By the EU’s customary standards, the row over the patentability of computer-implemented inventions is being fought in Brussels and Strasbourg with unusual tenacity.
Patentability of...what? Ok, let’s start again: interpreting the words is a big part of this spat. “Patentability of computer-implemented inventions (CII)” is EU-speak for inventions which depend on computers, and therefore computer software, for their operation.
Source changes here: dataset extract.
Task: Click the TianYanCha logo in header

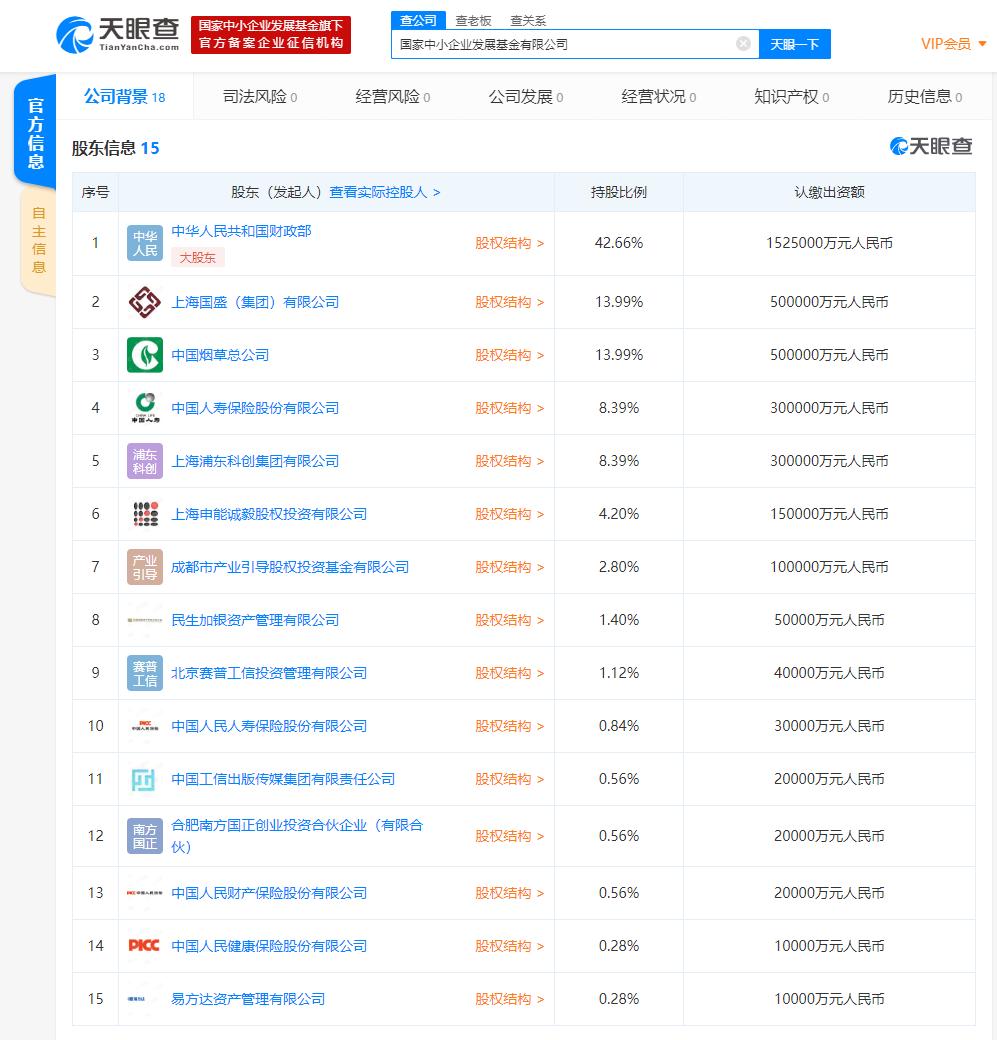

The argument, which has been running for several years now, concerns an EU Commission-inspired proposal to harmonise the way CIIs are dealt with across the EU.
Proponents of the proposed directive argue that without a “coherent system” of patent protection, in the words of Alain Pompidou, president of the European Patent Office, the EU risks “splendid isolation” among countries with advanced technical capabilities.
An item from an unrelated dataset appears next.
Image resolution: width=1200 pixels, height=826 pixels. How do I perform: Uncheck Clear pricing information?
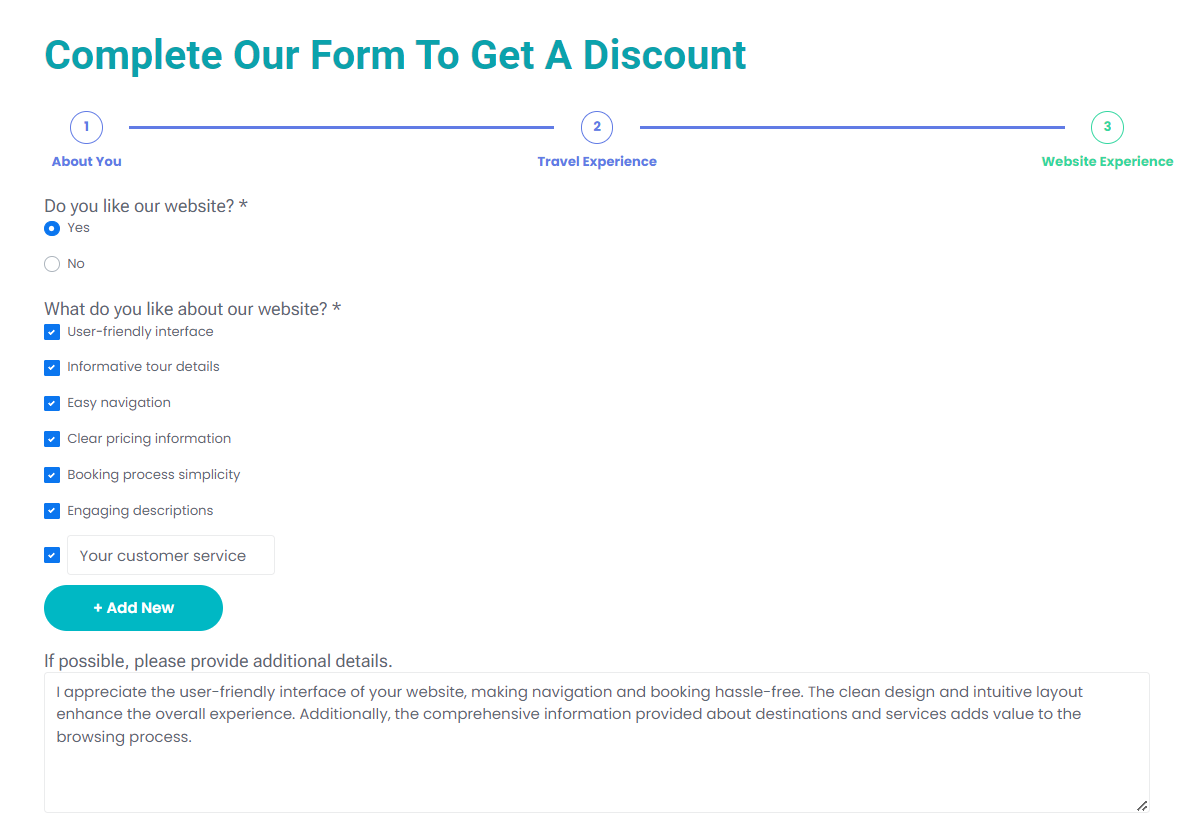click(51, 439)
Opponents claim that, as drafted, the directive has loopholes which could lead to - as has already happened in the US - the patenting of software and business methods, which they say will act as a drag on innovation and competition.
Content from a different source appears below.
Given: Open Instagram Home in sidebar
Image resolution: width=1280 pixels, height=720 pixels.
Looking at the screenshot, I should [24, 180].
They argue that existing copyright provisions, which protect the detail - the order of the words in a novel, for example - of a piece of work but not the basic concept - the novel itself - are adequate. They are concerned that if it is possible to patent the concept of a piece of software, it will stifle innovation and give large organisations, who can afford the cost of patents and the lawyers to protect them, an advantage over smaller, more entrepreneurial companies.
It’s a textbook example of the way the ludicrously simple can, to outside observers anyway, seem simply ludicrous.
The basic problem is nothing to do with patenting software: it is that inventions involving computers are handled differently by different patent offices across the EU leading to the possibility of anomalies and even disruption of trade. Everybody agrees that the situation should be remedied. But how? And how, in any case, do you define a computer-implemented invention?
The story to date is that a draft directive prepared by the Commission (or, more correctly, its technical specialists) was substantially amended by the European Parliament in September 2003. The Parliament, greatly impressed by the arguments of the anti-software patent lobby, stripped out most of the patent protection for software-related inventions incorporated in the draft.
By May 2004, the EU Council of Ministers agreed a “common position” on the directive, a draft to which all the member states could subscribe. At that point the newly elected European Parliament asked the Commission to withdraw the draft and start again from scratch, a measure to which the Commission would not agree.
The “common position” - essentially the original draft with all the patent protection reinstated - has now gone back to the Parliament for a second reading. A decision is expected before the Parliament rises for the summer recess. Pessimists say it is unlikely the Parliament will agree to the common position this time, possibly leading to conciliation talks. And that would not be good, according to Mark MacGann, director general of the European Industry Association for the IT industries (EICTA), who says it leaves too much to horse-trading behind closed doors.
The campaign against the directive has been mounted by the Open Source community, developers who believe that programs can be created more effectively if authors are allowed freely to modify and distribute source code on a world-wide basis. (Open source code may be free, but to be useable by most companies it has to be packaged as a product for which a charge is made.)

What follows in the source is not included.